##### The input #####

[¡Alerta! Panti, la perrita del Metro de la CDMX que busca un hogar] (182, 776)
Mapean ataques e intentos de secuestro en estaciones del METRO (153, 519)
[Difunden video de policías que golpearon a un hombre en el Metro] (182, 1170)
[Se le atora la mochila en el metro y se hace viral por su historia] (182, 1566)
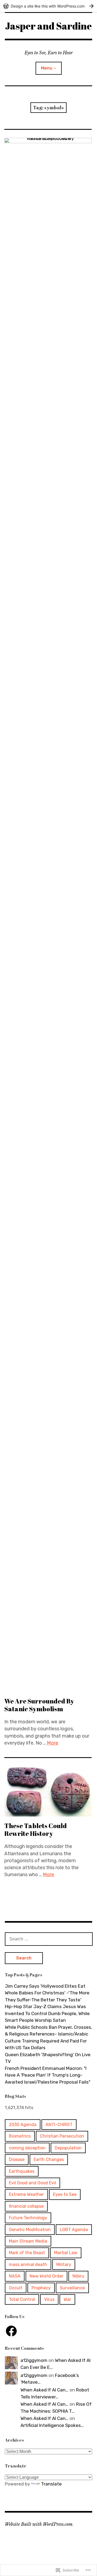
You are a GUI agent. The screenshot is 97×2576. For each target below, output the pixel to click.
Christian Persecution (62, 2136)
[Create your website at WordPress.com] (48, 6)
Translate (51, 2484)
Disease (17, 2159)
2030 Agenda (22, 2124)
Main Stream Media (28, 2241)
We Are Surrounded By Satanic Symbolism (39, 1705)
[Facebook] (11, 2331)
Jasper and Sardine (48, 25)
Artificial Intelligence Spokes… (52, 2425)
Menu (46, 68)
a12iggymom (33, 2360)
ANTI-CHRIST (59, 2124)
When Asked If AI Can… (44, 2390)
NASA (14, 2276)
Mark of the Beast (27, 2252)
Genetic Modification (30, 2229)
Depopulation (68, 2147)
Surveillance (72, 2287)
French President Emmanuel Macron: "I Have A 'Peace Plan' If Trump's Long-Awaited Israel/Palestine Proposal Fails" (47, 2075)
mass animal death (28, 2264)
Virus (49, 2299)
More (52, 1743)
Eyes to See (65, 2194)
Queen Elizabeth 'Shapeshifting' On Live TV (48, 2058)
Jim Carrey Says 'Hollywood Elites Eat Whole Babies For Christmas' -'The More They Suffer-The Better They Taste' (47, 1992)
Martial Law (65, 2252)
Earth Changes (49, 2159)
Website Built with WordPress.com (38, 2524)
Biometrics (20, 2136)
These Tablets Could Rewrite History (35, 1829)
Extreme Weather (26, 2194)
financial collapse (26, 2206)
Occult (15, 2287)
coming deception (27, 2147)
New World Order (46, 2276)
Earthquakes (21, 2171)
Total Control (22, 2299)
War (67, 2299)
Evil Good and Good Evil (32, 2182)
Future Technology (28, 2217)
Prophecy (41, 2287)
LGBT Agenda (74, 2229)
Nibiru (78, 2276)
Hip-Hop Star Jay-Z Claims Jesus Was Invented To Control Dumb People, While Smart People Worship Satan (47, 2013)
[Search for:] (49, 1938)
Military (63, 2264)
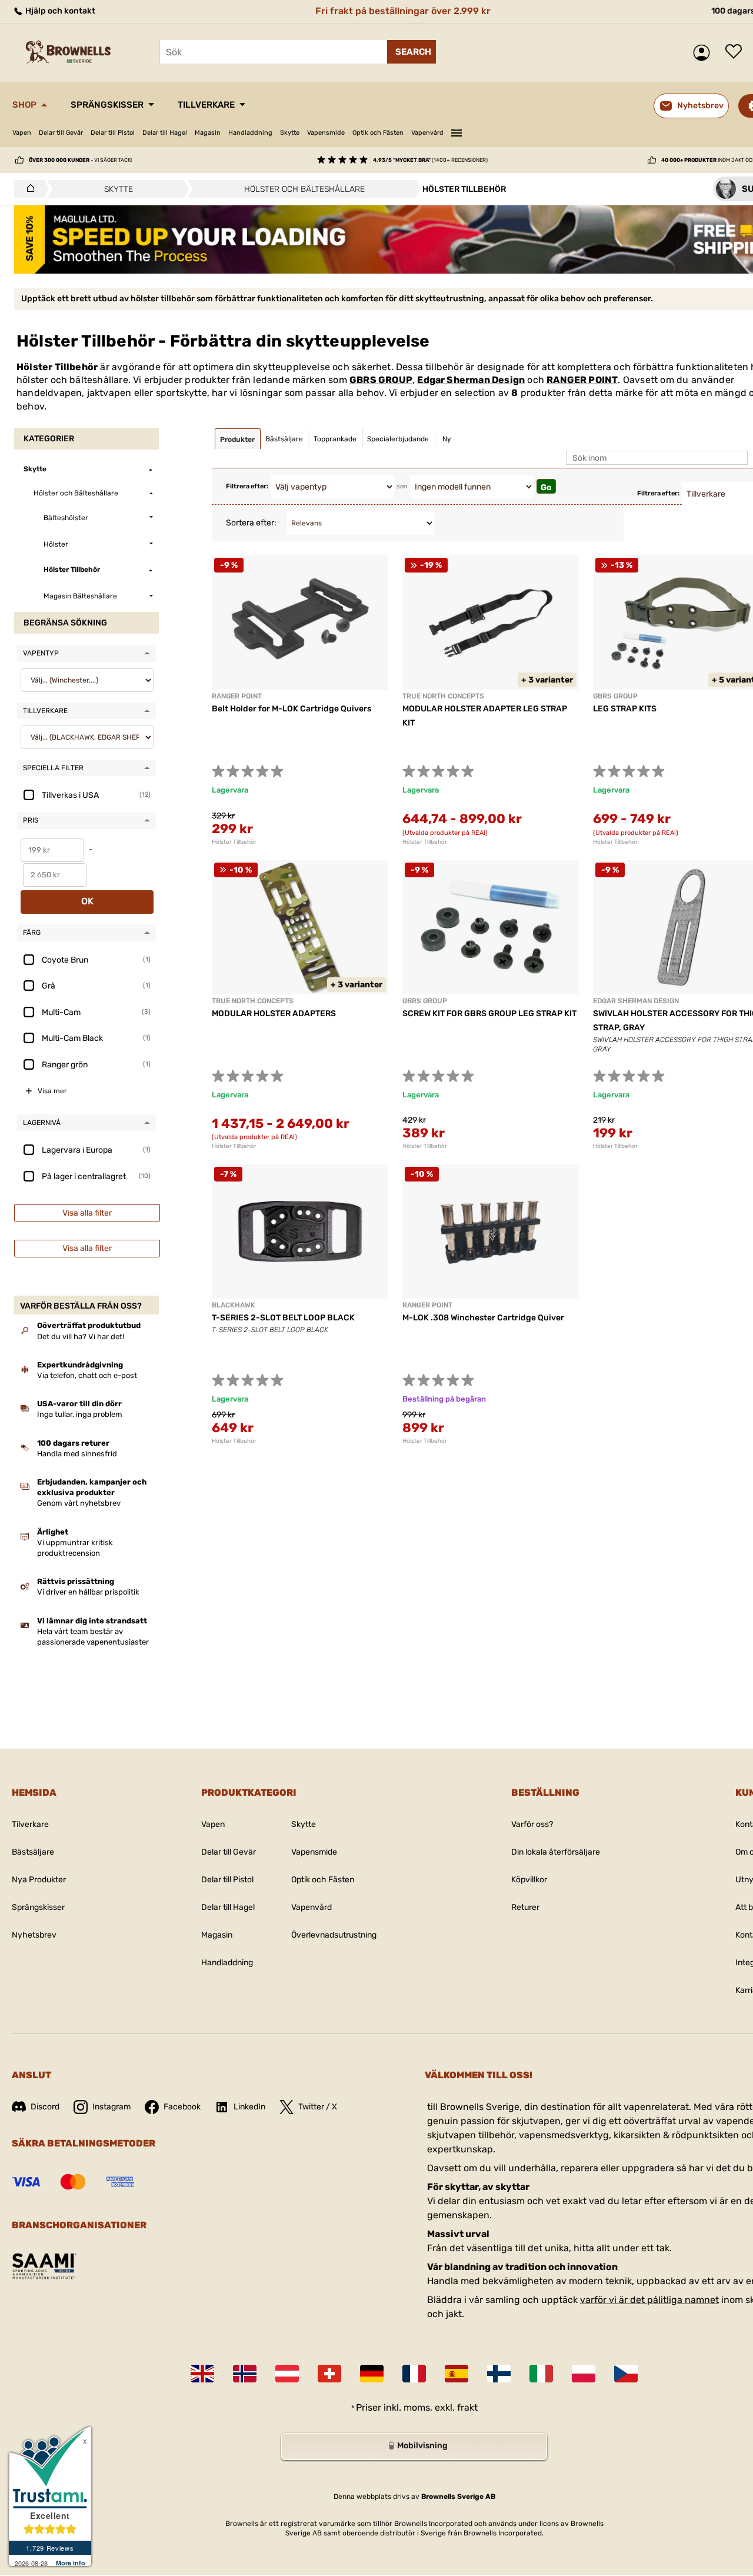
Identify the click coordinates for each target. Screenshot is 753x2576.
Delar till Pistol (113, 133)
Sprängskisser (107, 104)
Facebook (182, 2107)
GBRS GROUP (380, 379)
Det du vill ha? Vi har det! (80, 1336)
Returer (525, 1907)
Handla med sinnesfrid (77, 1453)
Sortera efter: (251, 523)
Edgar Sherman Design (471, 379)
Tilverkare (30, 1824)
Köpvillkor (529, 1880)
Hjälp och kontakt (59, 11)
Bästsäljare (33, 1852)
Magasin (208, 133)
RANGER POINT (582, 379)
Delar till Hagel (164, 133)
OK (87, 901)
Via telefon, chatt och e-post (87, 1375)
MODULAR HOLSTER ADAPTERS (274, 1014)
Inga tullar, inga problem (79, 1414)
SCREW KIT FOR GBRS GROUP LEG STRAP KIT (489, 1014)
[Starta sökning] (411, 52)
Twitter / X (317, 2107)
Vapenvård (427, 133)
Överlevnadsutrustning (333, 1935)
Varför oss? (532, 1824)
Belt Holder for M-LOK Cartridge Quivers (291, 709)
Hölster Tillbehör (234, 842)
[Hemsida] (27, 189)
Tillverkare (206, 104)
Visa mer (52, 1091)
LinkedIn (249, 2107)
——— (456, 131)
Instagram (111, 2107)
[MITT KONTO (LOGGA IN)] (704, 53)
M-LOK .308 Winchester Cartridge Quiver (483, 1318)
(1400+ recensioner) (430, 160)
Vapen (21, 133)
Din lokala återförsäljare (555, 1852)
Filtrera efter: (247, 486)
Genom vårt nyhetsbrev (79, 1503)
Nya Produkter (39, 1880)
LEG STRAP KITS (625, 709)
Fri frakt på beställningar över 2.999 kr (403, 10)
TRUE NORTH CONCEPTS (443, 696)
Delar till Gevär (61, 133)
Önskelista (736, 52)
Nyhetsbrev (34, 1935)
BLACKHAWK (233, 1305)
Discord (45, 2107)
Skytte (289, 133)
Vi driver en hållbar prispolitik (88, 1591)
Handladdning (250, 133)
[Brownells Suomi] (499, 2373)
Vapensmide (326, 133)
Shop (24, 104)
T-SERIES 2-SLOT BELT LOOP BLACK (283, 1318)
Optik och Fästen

#####
##### The input #####

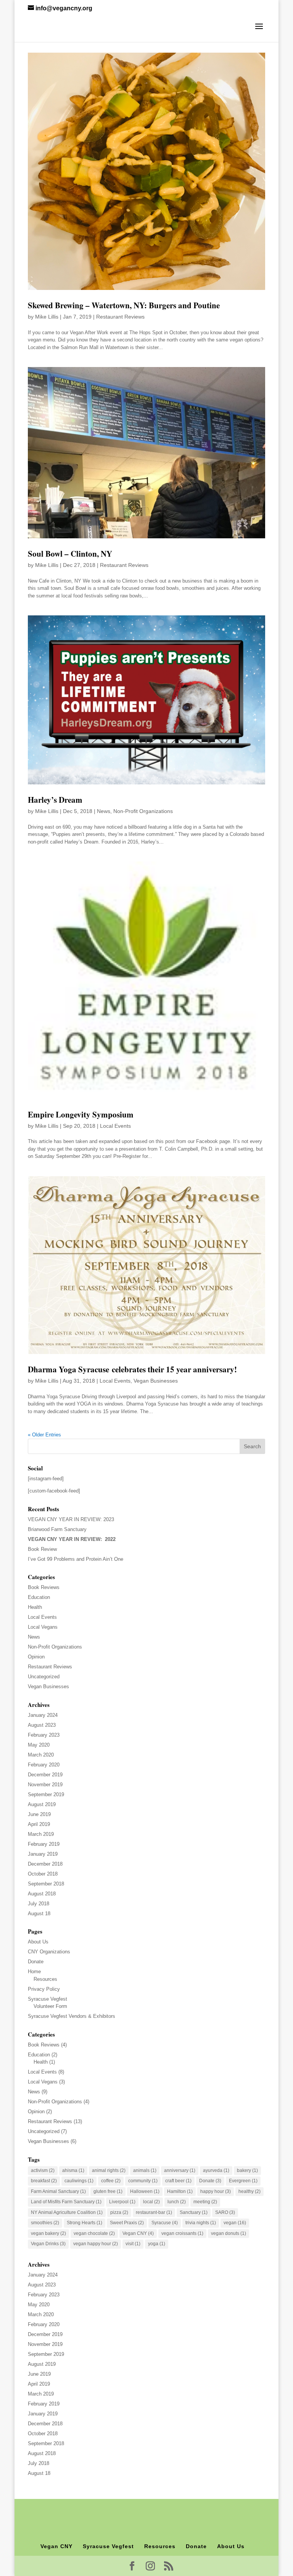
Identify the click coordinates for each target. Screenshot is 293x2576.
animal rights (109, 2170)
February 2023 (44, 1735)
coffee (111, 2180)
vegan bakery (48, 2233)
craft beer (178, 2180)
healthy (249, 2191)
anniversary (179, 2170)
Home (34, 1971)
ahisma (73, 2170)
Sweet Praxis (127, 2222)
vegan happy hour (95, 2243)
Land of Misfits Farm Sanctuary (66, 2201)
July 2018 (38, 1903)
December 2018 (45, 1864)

#####

Would you quote everything above from the line containing "Biometrics (20, 2136)" down to the line containing "Prophecy (41, 2287)"? Include both of those lines and nothing else.

▸ Exercise response:
Biometrics (20, 2136)
These Tablets Could Rewrite History (35, 1829)
Extreme Weather (26, 2194)
financial collapse (26, 2206)
Occult (15, 2287)
coming deception (27, 2147)
New World Order (46, 2276)
Earthquakes (21, 2171)
Total Control (22, 2299)
War (67, 2299)
Evil Good and Good Evil (32, 2182)
Future Technology (28, 2217)
Prophecy (41, 2287)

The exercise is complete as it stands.